ABOUT THIS TASK
Would you reproduce exactly, and only, the lines starting at the one with "Screen dimensions: 1568x508" and ending at the last line of the data, with both included? Leave the pictures out.
*** Begin section ***
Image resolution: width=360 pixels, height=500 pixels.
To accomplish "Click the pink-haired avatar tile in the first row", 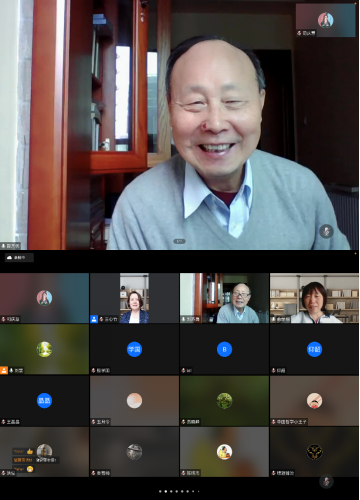I will tap(44, 298).
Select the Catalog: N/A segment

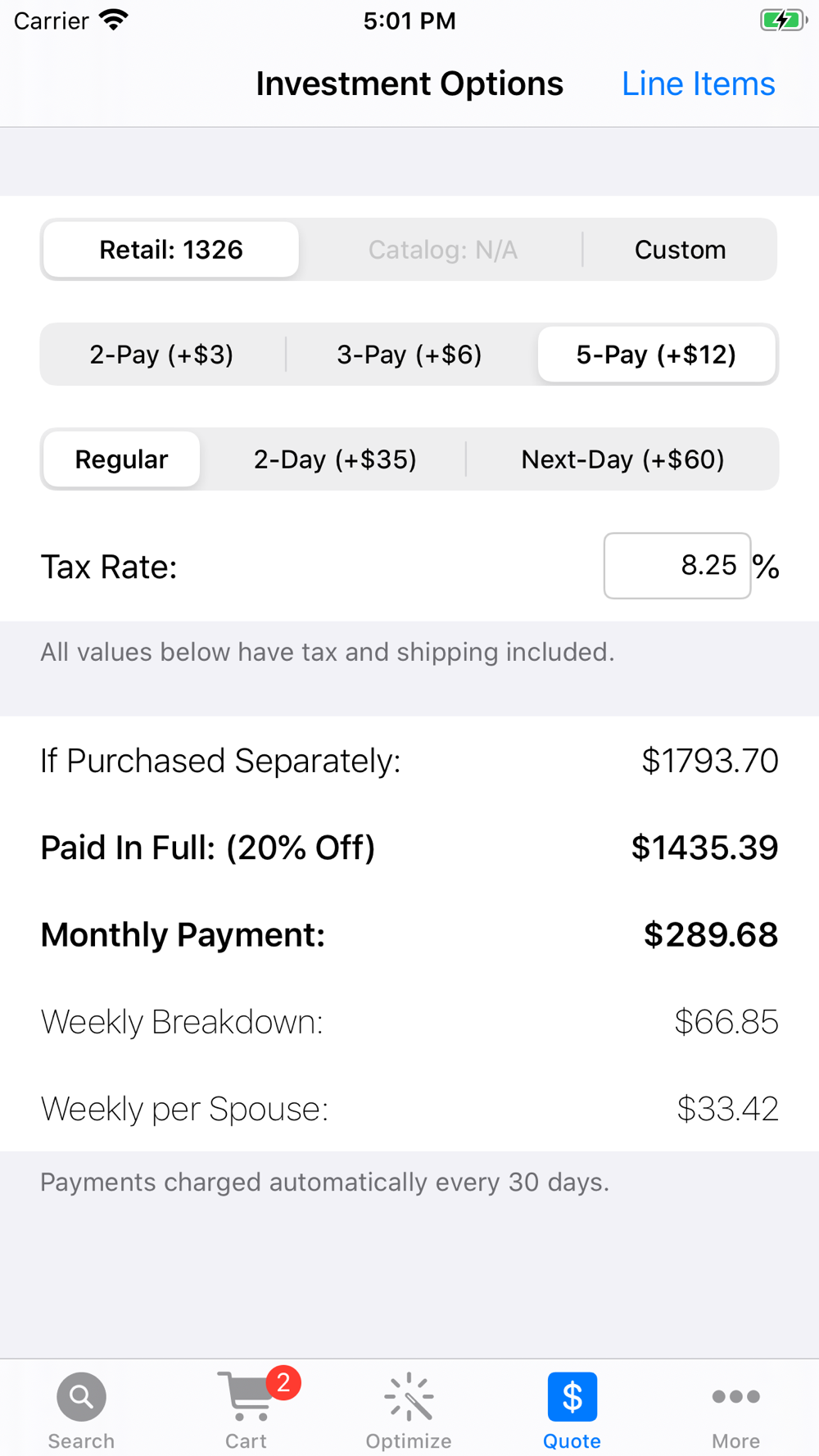[x=442, y=250]
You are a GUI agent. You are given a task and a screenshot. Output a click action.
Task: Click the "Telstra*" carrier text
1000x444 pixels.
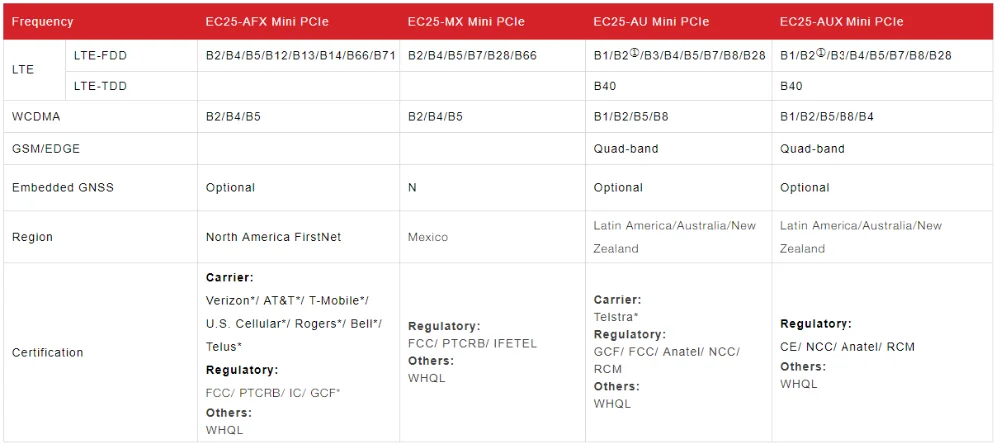[x=616, y=317]
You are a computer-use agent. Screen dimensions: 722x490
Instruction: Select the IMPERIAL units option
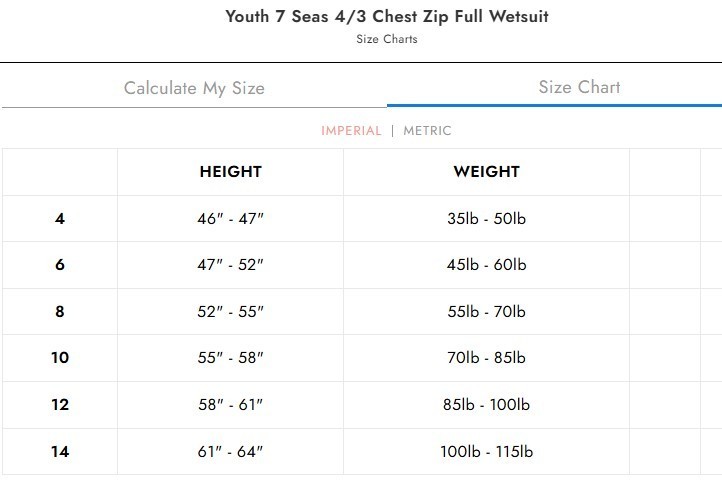pyautogui.click(x=351, y=131)
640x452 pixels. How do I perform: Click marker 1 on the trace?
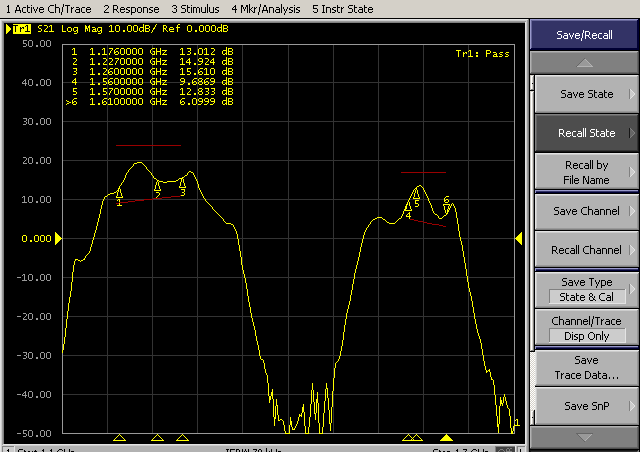tap(119, 193)
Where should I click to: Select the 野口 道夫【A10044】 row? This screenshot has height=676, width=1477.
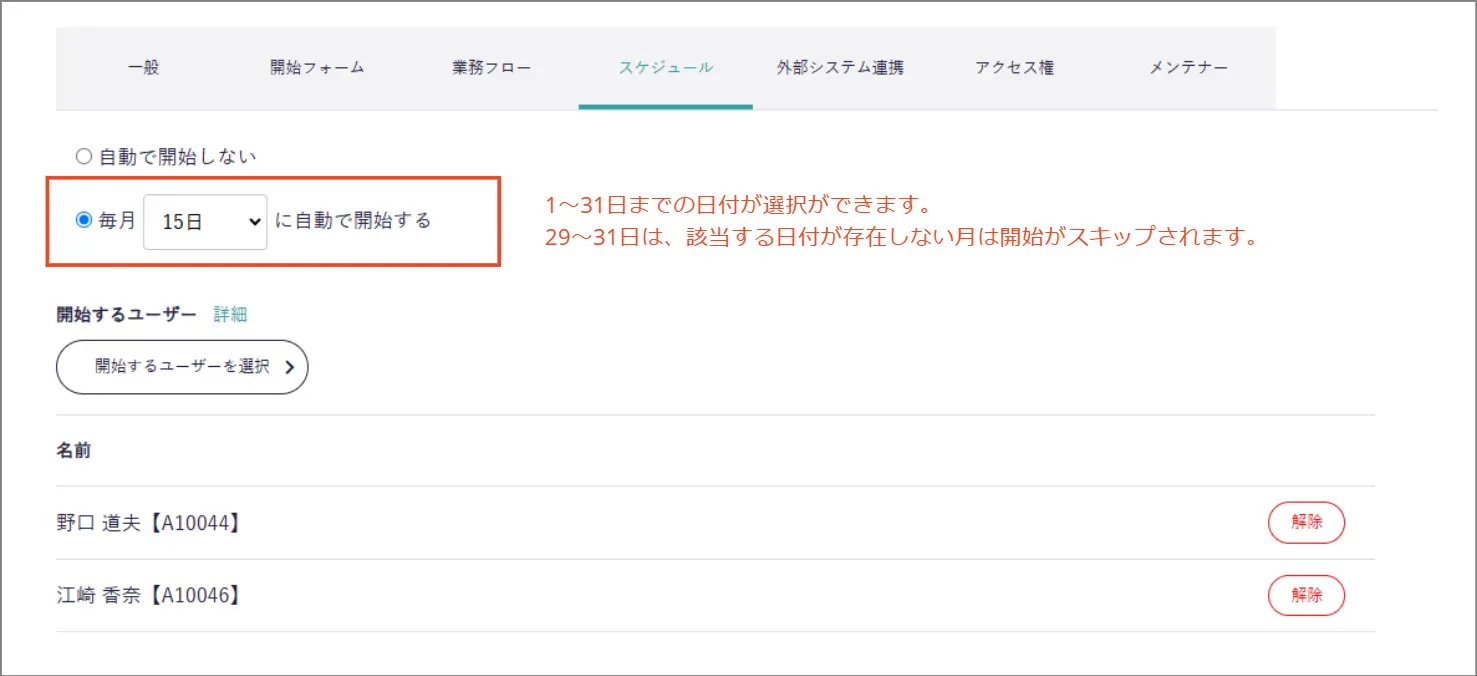149,523
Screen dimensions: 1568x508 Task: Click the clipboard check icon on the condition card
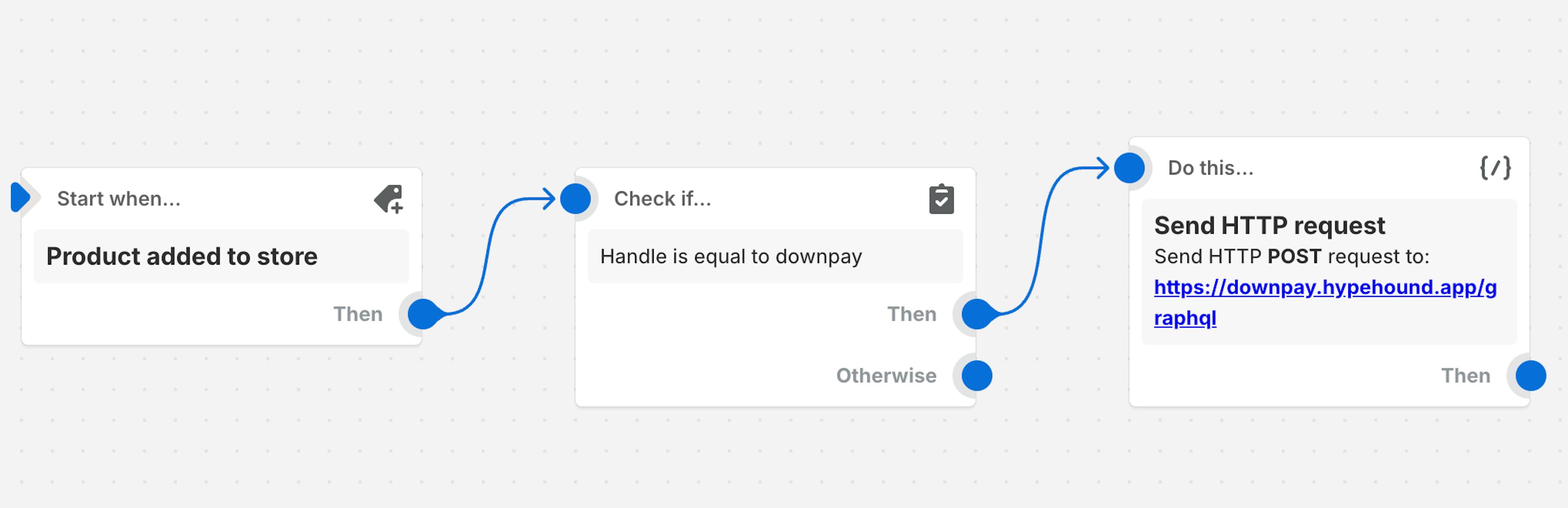coord(941,199)
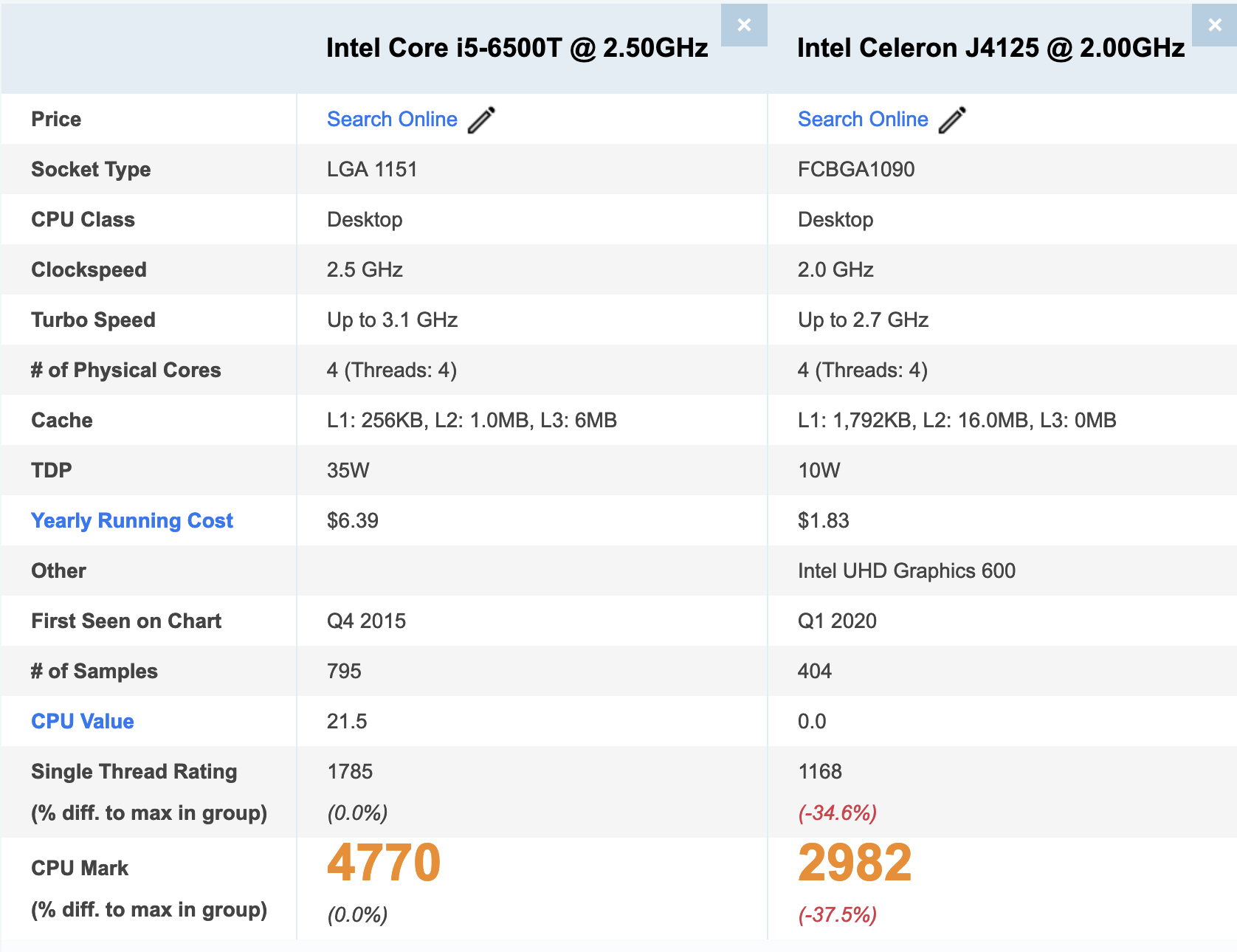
*** End section ***
COMPLETED TASK
Screen dimensions: 1568x508 Task: Click the clipboard check icon on the condition card
coord(941,199)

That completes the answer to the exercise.